- [REQUIREMENTS] Copy each of the following rows verbatim, without any changes.

▬▬▬▬▬▬▬▬▬▬

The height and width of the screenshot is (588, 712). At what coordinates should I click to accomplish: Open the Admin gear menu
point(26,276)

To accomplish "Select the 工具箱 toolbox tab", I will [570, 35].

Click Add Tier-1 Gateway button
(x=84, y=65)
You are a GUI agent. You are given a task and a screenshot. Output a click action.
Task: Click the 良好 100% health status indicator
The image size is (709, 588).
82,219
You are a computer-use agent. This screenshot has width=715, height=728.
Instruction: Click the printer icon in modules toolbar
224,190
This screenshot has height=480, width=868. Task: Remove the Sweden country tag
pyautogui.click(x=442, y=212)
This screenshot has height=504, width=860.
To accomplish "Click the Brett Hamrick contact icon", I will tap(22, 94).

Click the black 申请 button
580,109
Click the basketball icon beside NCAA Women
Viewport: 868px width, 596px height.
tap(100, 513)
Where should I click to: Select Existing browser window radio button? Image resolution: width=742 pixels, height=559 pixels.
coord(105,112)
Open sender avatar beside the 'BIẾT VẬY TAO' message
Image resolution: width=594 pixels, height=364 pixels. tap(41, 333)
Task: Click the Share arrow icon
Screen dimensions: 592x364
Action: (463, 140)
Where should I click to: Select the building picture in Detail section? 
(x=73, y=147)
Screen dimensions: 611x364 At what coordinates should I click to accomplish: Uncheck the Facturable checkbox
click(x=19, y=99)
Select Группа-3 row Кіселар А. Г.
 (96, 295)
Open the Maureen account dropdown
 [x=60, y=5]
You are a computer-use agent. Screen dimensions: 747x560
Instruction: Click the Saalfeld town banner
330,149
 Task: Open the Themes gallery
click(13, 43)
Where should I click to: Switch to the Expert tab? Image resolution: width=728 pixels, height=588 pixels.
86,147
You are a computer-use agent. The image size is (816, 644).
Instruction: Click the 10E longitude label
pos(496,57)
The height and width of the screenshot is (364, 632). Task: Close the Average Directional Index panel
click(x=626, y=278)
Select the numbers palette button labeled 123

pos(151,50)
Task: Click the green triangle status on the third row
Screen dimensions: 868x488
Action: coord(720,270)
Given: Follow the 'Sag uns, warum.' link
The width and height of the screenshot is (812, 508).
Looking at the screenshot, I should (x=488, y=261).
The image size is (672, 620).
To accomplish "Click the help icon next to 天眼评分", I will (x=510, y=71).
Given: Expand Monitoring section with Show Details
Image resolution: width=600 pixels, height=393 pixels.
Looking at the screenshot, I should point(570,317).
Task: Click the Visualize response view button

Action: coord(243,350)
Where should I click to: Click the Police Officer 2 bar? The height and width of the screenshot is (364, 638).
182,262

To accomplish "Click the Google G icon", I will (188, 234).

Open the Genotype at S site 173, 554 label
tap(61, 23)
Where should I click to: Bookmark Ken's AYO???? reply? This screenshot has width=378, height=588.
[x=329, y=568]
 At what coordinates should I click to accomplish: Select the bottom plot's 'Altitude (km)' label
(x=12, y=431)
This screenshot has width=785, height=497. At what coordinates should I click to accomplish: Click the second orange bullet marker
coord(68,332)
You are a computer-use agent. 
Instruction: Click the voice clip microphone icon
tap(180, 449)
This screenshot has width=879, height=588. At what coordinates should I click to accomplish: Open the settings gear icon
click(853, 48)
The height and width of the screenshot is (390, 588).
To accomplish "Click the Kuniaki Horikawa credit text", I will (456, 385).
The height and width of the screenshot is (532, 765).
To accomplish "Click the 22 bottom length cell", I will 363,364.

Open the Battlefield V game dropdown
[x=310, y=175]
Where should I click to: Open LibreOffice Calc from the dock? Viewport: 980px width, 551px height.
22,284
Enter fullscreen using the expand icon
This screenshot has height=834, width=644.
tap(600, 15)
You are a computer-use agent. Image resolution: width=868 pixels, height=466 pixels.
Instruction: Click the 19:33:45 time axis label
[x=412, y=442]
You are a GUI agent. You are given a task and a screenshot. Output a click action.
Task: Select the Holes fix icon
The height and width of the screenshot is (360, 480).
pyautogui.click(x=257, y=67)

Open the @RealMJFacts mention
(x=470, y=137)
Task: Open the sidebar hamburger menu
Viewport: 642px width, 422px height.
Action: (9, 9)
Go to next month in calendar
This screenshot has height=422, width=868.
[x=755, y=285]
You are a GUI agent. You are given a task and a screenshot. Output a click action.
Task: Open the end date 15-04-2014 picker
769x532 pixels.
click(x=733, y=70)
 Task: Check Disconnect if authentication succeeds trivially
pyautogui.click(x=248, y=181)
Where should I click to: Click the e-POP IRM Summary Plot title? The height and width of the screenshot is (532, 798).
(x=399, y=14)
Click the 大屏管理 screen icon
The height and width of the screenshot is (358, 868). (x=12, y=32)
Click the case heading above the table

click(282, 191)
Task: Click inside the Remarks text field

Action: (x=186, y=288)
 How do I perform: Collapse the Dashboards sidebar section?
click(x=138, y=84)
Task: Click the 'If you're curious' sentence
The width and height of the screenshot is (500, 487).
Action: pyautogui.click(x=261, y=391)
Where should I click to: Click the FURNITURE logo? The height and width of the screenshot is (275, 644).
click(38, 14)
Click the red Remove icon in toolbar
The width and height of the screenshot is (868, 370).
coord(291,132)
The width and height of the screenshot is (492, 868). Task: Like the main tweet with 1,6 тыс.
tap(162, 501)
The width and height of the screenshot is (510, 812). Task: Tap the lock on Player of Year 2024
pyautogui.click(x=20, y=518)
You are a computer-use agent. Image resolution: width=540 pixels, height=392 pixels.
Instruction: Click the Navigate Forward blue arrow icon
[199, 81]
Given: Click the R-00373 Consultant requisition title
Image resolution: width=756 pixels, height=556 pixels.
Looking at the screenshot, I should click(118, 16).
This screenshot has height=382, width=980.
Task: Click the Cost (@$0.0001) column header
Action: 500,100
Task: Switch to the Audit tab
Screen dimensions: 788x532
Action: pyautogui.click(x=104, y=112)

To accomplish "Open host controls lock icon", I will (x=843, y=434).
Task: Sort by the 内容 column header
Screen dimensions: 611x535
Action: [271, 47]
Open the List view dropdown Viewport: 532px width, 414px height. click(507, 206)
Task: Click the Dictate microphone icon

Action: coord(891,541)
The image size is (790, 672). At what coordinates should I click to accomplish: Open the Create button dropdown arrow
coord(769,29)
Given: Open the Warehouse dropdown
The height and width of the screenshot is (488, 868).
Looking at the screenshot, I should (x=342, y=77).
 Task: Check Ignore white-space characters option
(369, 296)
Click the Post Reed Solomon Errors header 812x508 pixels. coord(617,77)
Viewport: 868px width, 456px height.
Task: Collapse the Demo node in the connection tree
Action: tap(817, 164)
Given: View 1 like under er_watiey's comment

▬▬▬▬▬▬▬▬▬▬

- [RESPONSE TO THE EXERCISE]
The height and width of the screenshot is (588, 712). At what coordinates should I click to accomplish: Open the Admin gear menu
point(26,276)

To accomplish "Select the 工具箱 toolbox tab", I will [570, 35].

Click Add Tier-1 Gateway button
(x=84, y=65)
You are a GUI agent. You are given a task and a screenshot. Output a click action.
Task: Click the 良好 100% health status indicator
The image size is (709, 588).
82,219
You are a computer-use agent. This screenshot has width=715, height=728.
Instruction: Click the printer icon in modules toolbar
224,190
This screenshot has height=480, width=868. Task: Remove the Sweden country tag
pyautogui.click(x=442, y=212)
This screenshot has height=504, width=860.
To accomplish "Click the Brett Hamrick contact icon", I will tap(22, 94).

Click the black 申请 button
580,109
Click the basketball icon beside NCAA Women
Viewport: 868px width, 596px height.
tap(100, 513)
Where should I click to: Select Existing browser window radio button? Image resolution: width=742 pixels, height=559 pixels.
coord(105,112)
Open sender avatar beside the 'BIẾT VẬY TAO' message
Image resolution: width=594 pixels, height=364 pixels. tap(41, 333)
Task: Click the Share arrow icon
Screen dimensions: 592x364
Action: (463, 140)
Where should I click to: Select the building picture in Detail section? 
(x=73, y=147)
Screen dimensions: 611x364 At what coordinates should I click to accomplish: Uncheck the Facturable checkbox
click(x=19, y=99)
Select Группа-3 row Кіселар А. Г.
 (96, 295)
Open the Maureen account dropdown
 [x=60, y=5]
You are a computer-use agent. Screen dimensions: 747x560
Instruction: Click the Saalfeld town banner
330,149
 Task: Open the Themes gallery
click(13, 43)
Where should I click to: Switch to the Expert tab? Image resolution: width=728 pixels, height=588 pixels.
86,147
You are a computer-use agent. The image size is (816, 644).
Instruction: Click the 10E longitude label
pos(496,57)
The height and width of the screenshot is (364, 632). Task: Close the Average Directional Index panel
click(x=626, y=278)
Select the numbers palette button labeled 123

pos(151,50)
Task: Click the green triangle status on the third row
Screen dimensions: 868x488
Action: coord(720,270)
Given: Follow the 'Sag uns, warum.' link
The width and height of the screenshot is (812, 508).
Looking at the screenshot, I should (x=488, y=261).
The image size is (672, 620).
To accomplish "Click the help icon next to 天眼评分", I will (x=510, y=71).
Given: Expand Monitoring section with Show Details
Image resolution: width=600 pixels, height=393 pixels.
Looking at the screenshot, I should point(570,317).
Task: Click the Visualize response view button

Action: coord(243,350)
Where should I click to: Click the Police Officer 2 bar? The height and width of the screenshot is (364, 638).
182,262

To accomplish "Click the Google G icon", I will (188, 234).

Open the Genotype at S site 173, 554 label
tap(61, 23)
Where should I click to: Bookmark Ken's AYO???? reply? This screenshot has width=378, height=588.
[x=329, y=568]
 At what coordinates should I click to accomplish: Select the bottom plot's 'Altitude (km)' label
(x=12, y=431)
This screenshot has width=785, height=497. At what coordinates should I click to accomplish: Click the second orange bullet marker
coord(68,332)
You are a computer-use agent. 
Instruction: Click the voice clip microphone icon
tap(180, 449)
This screenshot has width=879, height=588. At what coordinates should I click to accomplish: Open the settings gear icon
click(853, 48)
The height and width of the screenshot is (390, 588).
To accomplish "Click the Kuniaki Horikawa credit text", I will (456, 385).
The height and width of the screenshot is (532, 765).
To accomplish "Click the 22 bottom length cell", I will 363,364.

Open the Battlefield V game dropdown
[x=310, y=175]
Where should I click to: Open LibreOffice Calc from the dock? Viewport: 980px width, 551px height.
22,284
Enter fullscreen using the expand icon
This screenshot has height=834, width=644.
tap(600, 15)
You are a computer-use agent. Image resolution: width=868 pixels, height=466 pixels.
Instruction: Click the 19:33:45 time axis label
[x=412, y=442]
You are a GUI agent. You are given a task and a screenshot. Output a click action.
Task: Select the Holes fix icon
The height and width of the screenshot is (360, 480).
pyautogui.click(x=257, y=67)

Open the @RealMJFacts mention
(x=470, y=137)
Task: Open the sidebar hamburger menu
Viewport: 642px width, 422px height.
Action: (9, 9)
Go to next month in calendar
This screenshot has height=422, width=868.
[x=755, y=285]
You are a GUI agent. You are given a task and a screenshot. Output a click action.
Task: Open the end date 15-04-2014 picker
769x532 pixels.
click(x=733, y=70)
 Task: Check Disconnect if authentication succeeds trivially
pyautogui.click(x=248, y=181)
Where should I click to: Click the e-POP IRM Summary Plot title? The height and width of the screenshot is (532, 798).
(x=399, y=14)
Click the 大屏管理 screen icon
The height and width of the screenshot is (358, 868). (x=12, y=32)
Click the case heading above the table

click(282, 191)
Task: Click inside the Remarks text field

Action: (x=186, y=288)
 How do I perform: Collapse the Dashboards sidebar section?
click(x=138, y=84)
Task: Click the 'If you're curious' sentence
The width and height of the screenshot is (500, 487).
Action: pyautogui.click(x=261, y=391)
Where should I click to: Click the FURNITURE logo? The height and width of the screenshot is (275, 644).
click(38, 14)
Click the red Remove icon in toolbar
The width and height of the screenshot is (868, 370).
coord(291,132)
The width and height of the screenshot is (492, 868). Task: Like the main tweet with 1,6 тыс.
tap(162, 501)
The width and height of the screenshot is (510, 812). Task: Tap the lock on Player of Year 2024
pyautogui.click(x=20, y=518)
You are a computer-use agent. Image resolution: width=540 pixels, height=392 pixels.
Instruction: Click the Navigate Forward blue arrow icon
[199, 81]
Given: Click the R-00373 Consultant requisition title
Image resolution: width=756 pixels, height=556 pixels.
Looking at the screenshot, I should click(118, 16).
This screenshot has height=382, width=980.
Task: Click the Cost (@$0.0001) column header
Action: 500,100
Task: Switch to the Audit tab
Screen dimensions: 788x532
Action: pyautogui.click(x=104, y=112)

To accomplish "Open host controls lock icon", I will (x=843, y=434).
Task: Sort by the 内容 column header
Screen dimensions: 611x535
Action: [271, 47]
Open the List view dropdown Viewport: 532px width, 414px height. click(507, 206)
Task: Click the Dictate microphone icon

Action: coord(891,541)
The image size is (790, 672). At what coordinates should I click to accomplish: Open the Create button dropdown arrow
coord(769,29)
Given: Open the Warehouse dropdown
The height and width of the screenshot is (488, 868).
Looking at the screenshot, I should (x=342, y=77).
 Task: Check Ignore white-space characters option
(369, 296)
Click the Post Reed Solomon Errors header 812x508 pixels. coord(617,77)
Viewport: 868px width, 456px height.
Task: Collapse the Demo node in the connection tree
Action: tap(817, 164)
Given: View 1 like under er_watiey's comment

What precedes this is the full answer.